Sponsors should be made to prove proof of concept..
Hence his parachute should be be replaced with a can of Redbull, after all it does give you wings..
Balls-of-steel skydiver Felix Baumgartner has set a date for his "supersonic" attempt to break the world's highest space jump record. The 43-year-old Austrian will fall out of a 22.7-mile-high capsule on the 8 October. His attempt to shatter the record was delayed after the capsule - a custom-made pressurised vehicle that …
"To be fair to Red Bull though, they do sponsor a lot of awesome stuff that many corporate sponsors wouldn't go near, and seem to do so for the long term rather than for quick results."
Indeed. And the air-races and F1 team are great to watch. It's just that they're dethroning an idol of mine :)
I understand what you mean, Kittenger was and is awesome. Look at it this way though, If NASA decided to go back to the moon tomorrow, in half the time and a tenth of the cost, they wouldn't be doing it using a flight computer with the power of my pocket scientific calculator. So the achievements of those that did remain undiminshed.
And 'kiss your ass goodbye'? Hope not!
There seems to be some confusion about which Blackbird was actually involved in the M3/Weaver claims:
http://www.sr-71.org/blackbird/losses.php
http://www.thexhunters.com/xpeditions/sr-71a_952_aircraft.html
http://www.thexhunters.com/xpeditions/sr-71a_952_accident.html
No doubt another conspiracy!
Being above the *sensible* atmosphere there is *no* drag on the parachutist, so they pick up speed, a *lot*.
Estimates put this at M3, but with a 7g decelleration once you hit some kind of serious atmosphere.
Note the SR71 M3 is *horizontal* speed. while an ejection in level flight you will be moving *forward* at M3 but falling at the standard g. So likely to accelerate until drag matches g under Stoke law. Likely to be about 120mph as per usual freefall.
"Note the SR71 M3 is *horizontal* speed. while an ejection in level flight you will be moving *forward* at M3 but falling at the standard g. So likely to accelerate until drag matches g under Stoke law. Likely to be about 120mph as per usual freefall."
Doesn't matter - He was in free-fall the instant he departed the aircraft, no matter what might have been his vector with respect to the surface of the earth. Certainly his vertical component was less than his horizontal component, but he was still free-fallling much as a bullet free-falls once it leaves the muzzle.
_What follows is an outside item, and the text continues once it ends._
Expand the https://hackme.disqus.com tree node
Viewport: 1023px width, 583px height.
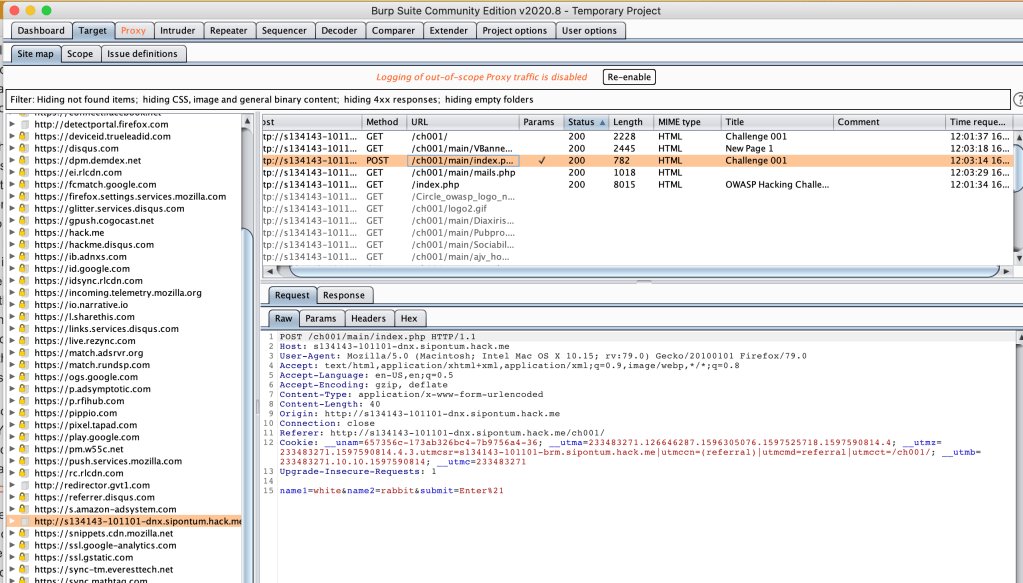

"Certainly his vertical component was less than his horizontal component, but he was still free-fallling much as a bullet free-falls once it leaves the muzzle."
Correct
And like that bullet he would accelerate *downward* from 0 mph until drag force (due to atmosphere) = mass * force of gravity on Earth. At which point it would reach *terminal* velocity.. Look up Stokes law for details.
Normal terminal velocity for *humans* is roughly 120mph. There is still *enough* atmosphere at 70 Kft to lift a large sized plane so he's likely the pilot would start to decelerates as soon as he starts falling (limited by the footprint of his ejector seat).
It's a balance of forces problem.
*above* the bulk of the atmosphere IE Virgin Galactic the force of gravity would *not* be balanced by drag and you'd accelerate until you reached a higher air density.
BTW SR71 crew were full face, full airtight pressure suits like the one this guy is going to be wearing. The force is roughly f=ma. At 70 000 ft that's roughly 0.3kg (air pressure and hence density *roughly* halves every 5600m) at (3 * 340) ms^-1 IE 306Pa.
"...he won't be fastest man to plunge through the air: in 1966, an SR-71 "Blackbird" spy plane cracked up at Mach 3, and its pilot, who survived the accident, is presumably the fastest free-faller ever..."
Bill Weaver might be the fastest man traveling through air, or he might not. His aircraft, traveling at Mach 3.18, went out of control and slewed sideways. That will have lost a bit of speed. The aircraft then started to disintegrate under the aerodynamic forces, and broke in half. That will have lost some more speed. At some point the occupants were flung out of the tumbling nose cone and descended on automatic parachutes - one dead, one half conscious. They were not in a state to record the speed at which this took place, and had no working instruments at that point anyway. So they were probably traveling at less than Mach 3, but how much less will never be known...
And let''s not forget test pilot Alexander Konovalov, Mach 2.6 and 59,055 ft. August 1981, MiG-25R Foxbat-B.
Engine at one side failed, flat spin, then aircraft starts breaking up, managed to pull ejection handle on seat type that had only recently been rated for over Mach 1.8.
He went back to work within a month ....!
The pilot and his boss wanted to put it in the Guinness book of records at the time but because of the Cold War, they couldn't.
http://www.flightgear.dk/mach26eject.htm
http://www.ejection-history.org.uk/Country-By-Country/Russia_USSR.htm
I had a copy of the original English article in Air Forces monthly March 2000 but not sure if I have it now.
I think it had some interviews with him too. I think people met him flying at air shows in the West in 2000 hence the article.